I am writing an internal API for my company which allows users to pass in SharePoint CAML query. In side my function I take to user's query, and add some additional elements to it and then use the final query to retrieve required data from SharePoint.
Example:
User passes in:
<Query>
<Where>
<Eq>
<FieldRef Name='Category' />
<Value Type='Choice'>Bug</Value>
</Eq>
</Where>
</Query>
Internally, I modify the query to be:
<Query>
<Where>
<And>
<Eq>
<FieldRef Name='Category' />
<Value Type='Choice'>Bug</Value>
</Eq>
<Eq>
<FieldRef Name='AssignedTo' />
<Value Type='Integer'><UserID /></Value>
</Eq>
</And>
</Where>
</Query>
What do you think is the best way to validate queries sent by users?

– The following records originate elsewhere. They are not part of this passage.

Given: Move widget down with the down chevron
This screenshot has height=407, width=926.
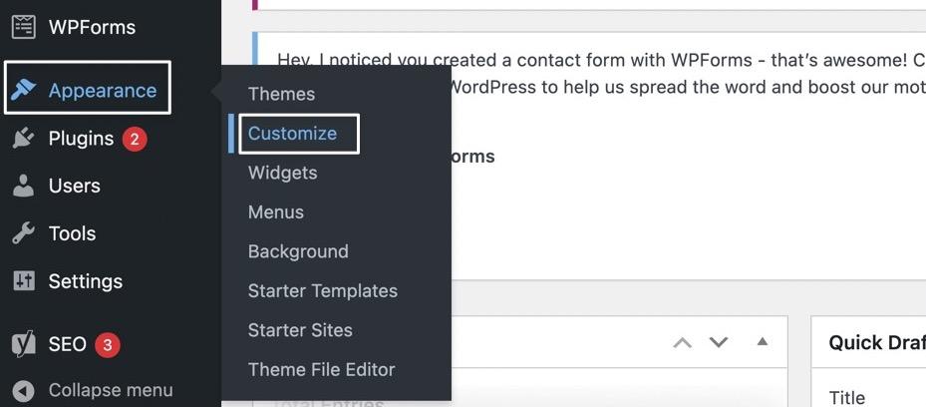Looking at the screenshot, I should tap(719, 342).
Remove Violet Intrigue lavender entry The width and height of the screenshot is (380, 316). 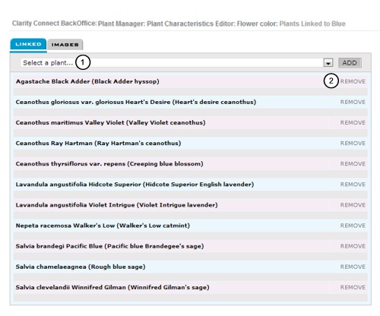click(x=353, y=205)
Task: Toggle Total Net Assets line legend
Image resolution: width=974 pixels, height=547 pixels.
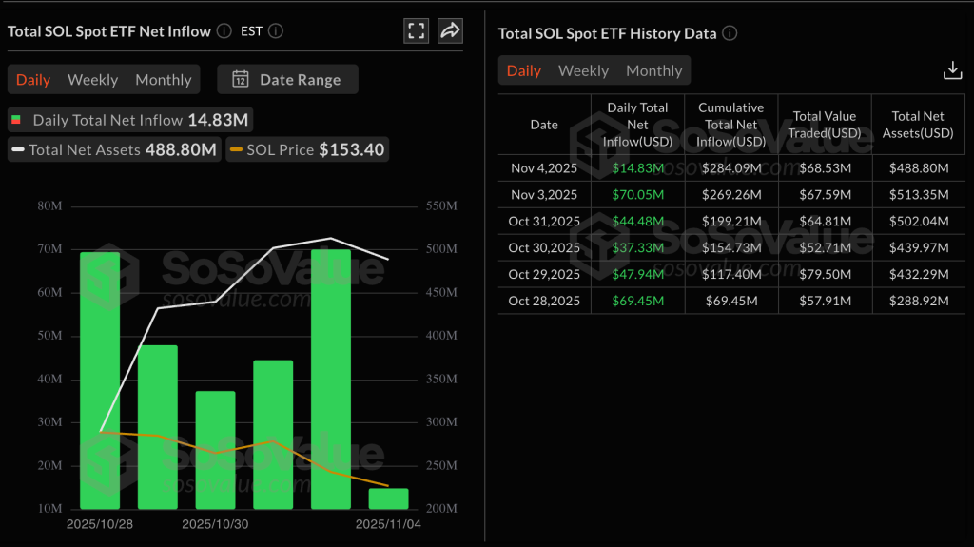Action: click(114, 149)
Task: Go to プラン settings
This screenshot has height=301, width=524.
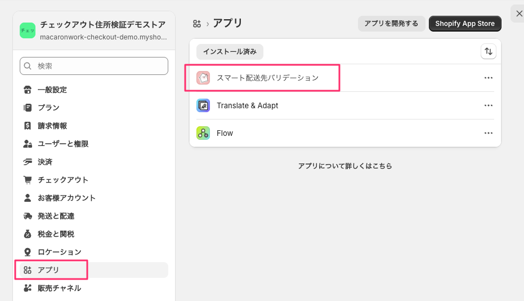Action: 48,108
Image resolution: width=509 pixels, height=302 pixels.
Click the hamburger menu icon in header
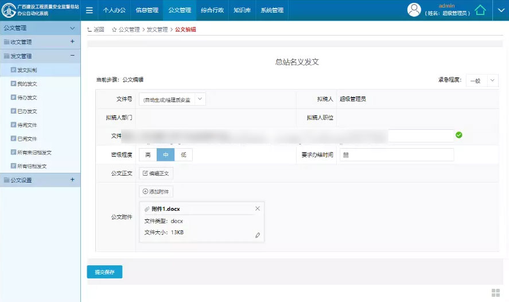pos(90,10)
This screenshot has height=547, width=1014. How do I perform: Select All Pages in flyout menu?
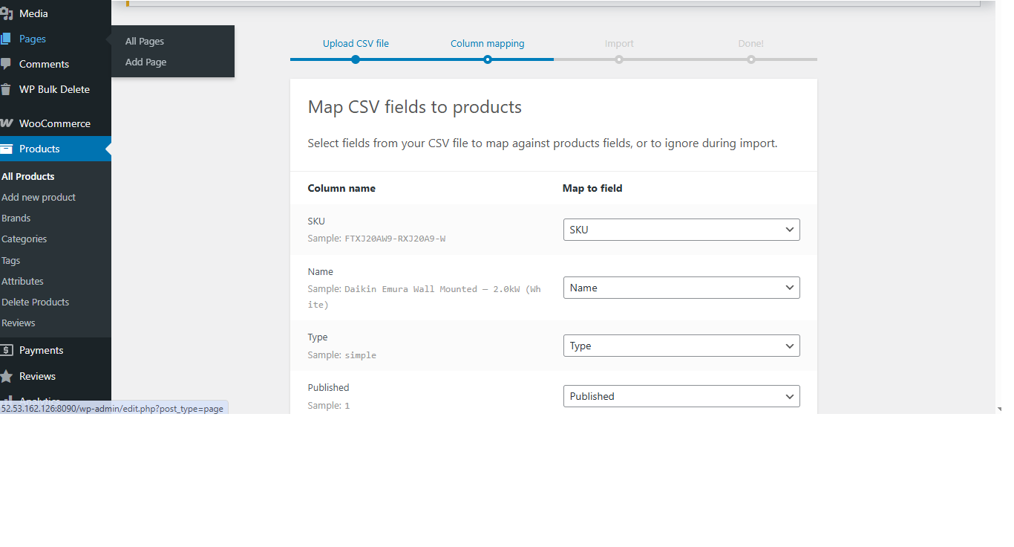tap(145, 42)
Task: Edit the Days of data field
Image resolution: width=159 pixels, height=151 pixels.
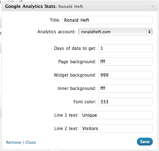Action: coord(126,48)
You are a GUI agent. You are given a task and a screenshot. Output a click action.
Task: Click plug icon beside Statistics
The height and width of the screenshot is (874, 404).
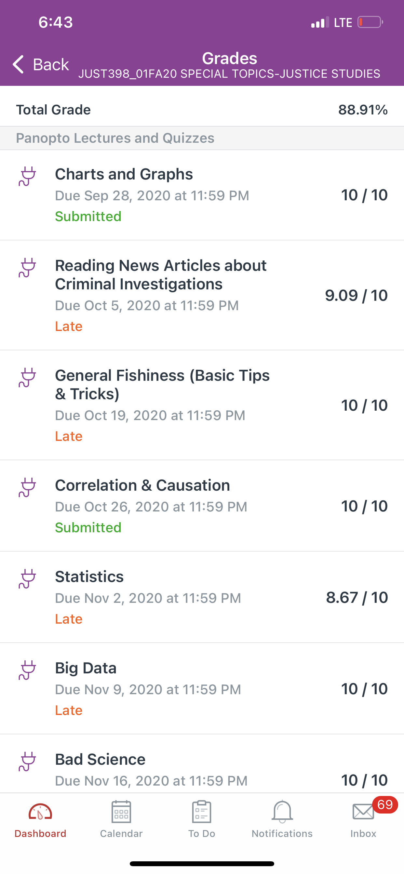(27, 579)
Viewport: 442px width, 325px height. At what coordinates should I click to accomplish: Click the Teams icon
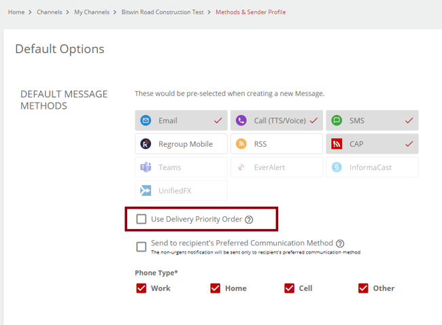(x=146, y=167)
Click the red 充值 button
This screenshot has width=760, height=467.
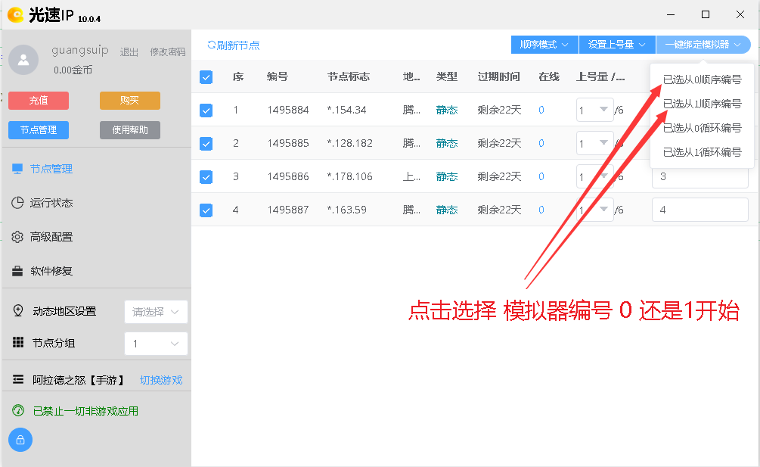(x=39, y=101)
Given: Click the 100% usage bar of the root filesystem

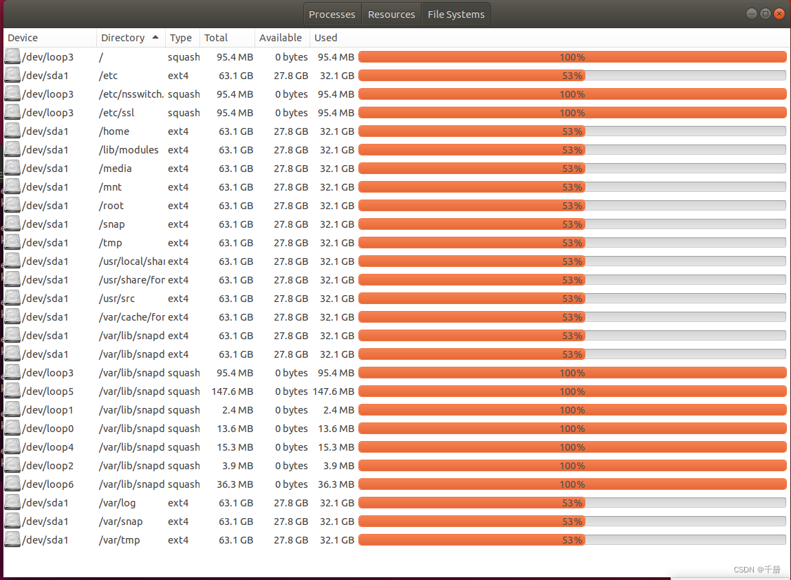Looking at the screenshot, I should [x=574, y=57].
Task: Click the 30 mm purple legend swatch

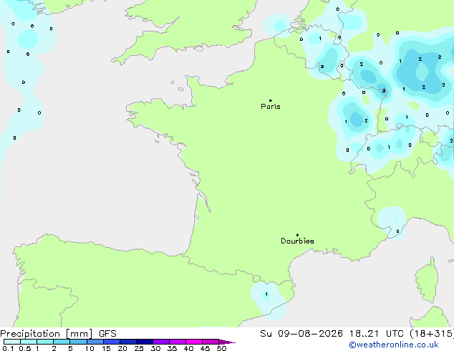Action: click(161, 342)
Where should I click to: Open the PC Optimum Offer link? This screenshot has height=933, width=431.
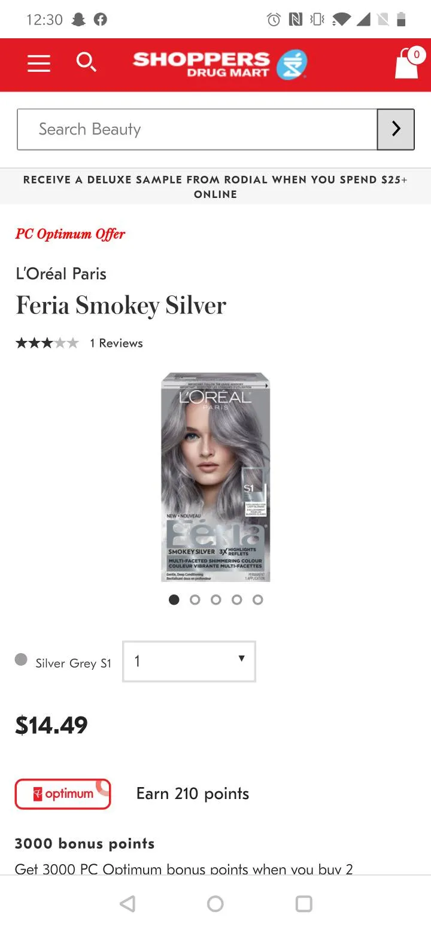[x=70, y=234]
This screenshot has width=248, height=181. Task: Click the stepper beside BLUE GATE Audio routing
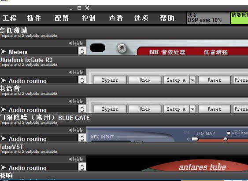[82, 138]
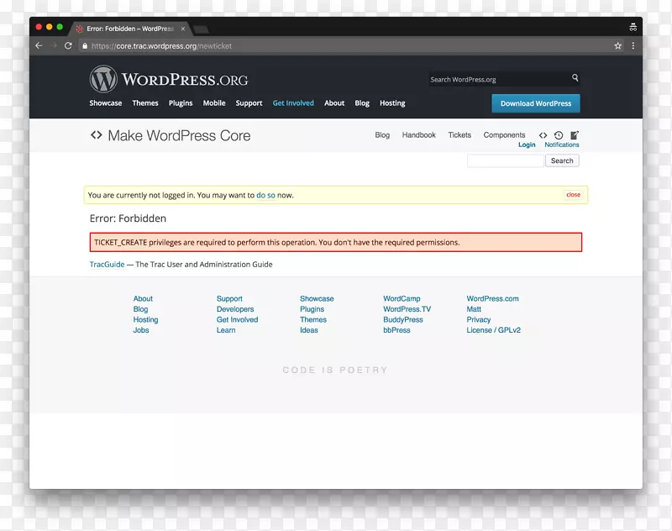The width and height of the screenshot is (672, 531).
Task: Click the padlock site info icon
Action: 85,46
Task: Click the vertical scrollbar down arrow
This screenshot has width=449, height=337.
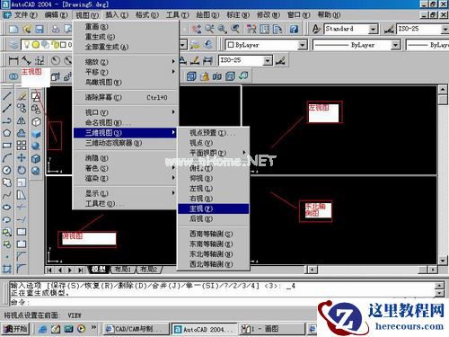Action: (443, 261)
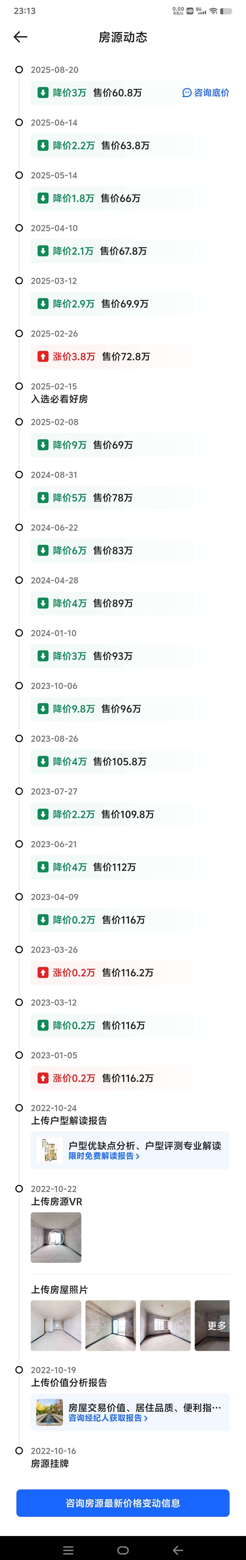This screenshot has height=1560, width=246.
Task: Tap the 入选必看好房 timeline entry
Action: coord(59,399)
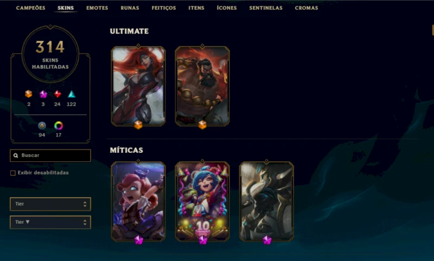The height and width of the screenshot is (261, 434).
Task: Enable the Exibir desabilitadas checkbox
Action: [12, 173]
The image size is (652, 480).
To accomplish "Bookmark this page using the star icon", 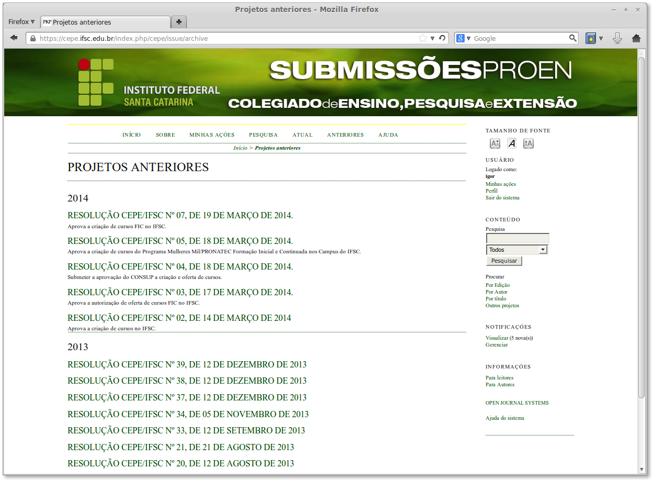I will click(423, 38).
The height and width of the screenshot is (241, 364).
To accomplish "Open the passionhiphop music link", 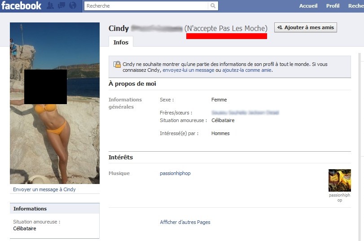I will pos(175,173).
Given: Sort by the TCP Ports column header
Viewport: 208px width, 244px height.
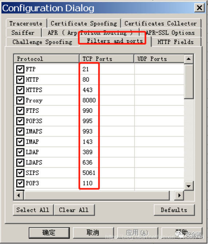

If the queries that you're going to allow are fairly restricted, it might be a good approach to build a schema to represent what a valid query would be. Then you could just see if their xml is valid according to that schema. Also, I know that you can use the CAML Builder dll from code. I can't find an example of this right away, but there may be a way to use it's CAML building methods in a try/catch block to stop invalid queries from ever getting built.
Also, it occurs to me that you may need to watch out for the fact that the CAML query's FieldRef will need to be built using the internal name of the field which may differ from the display name.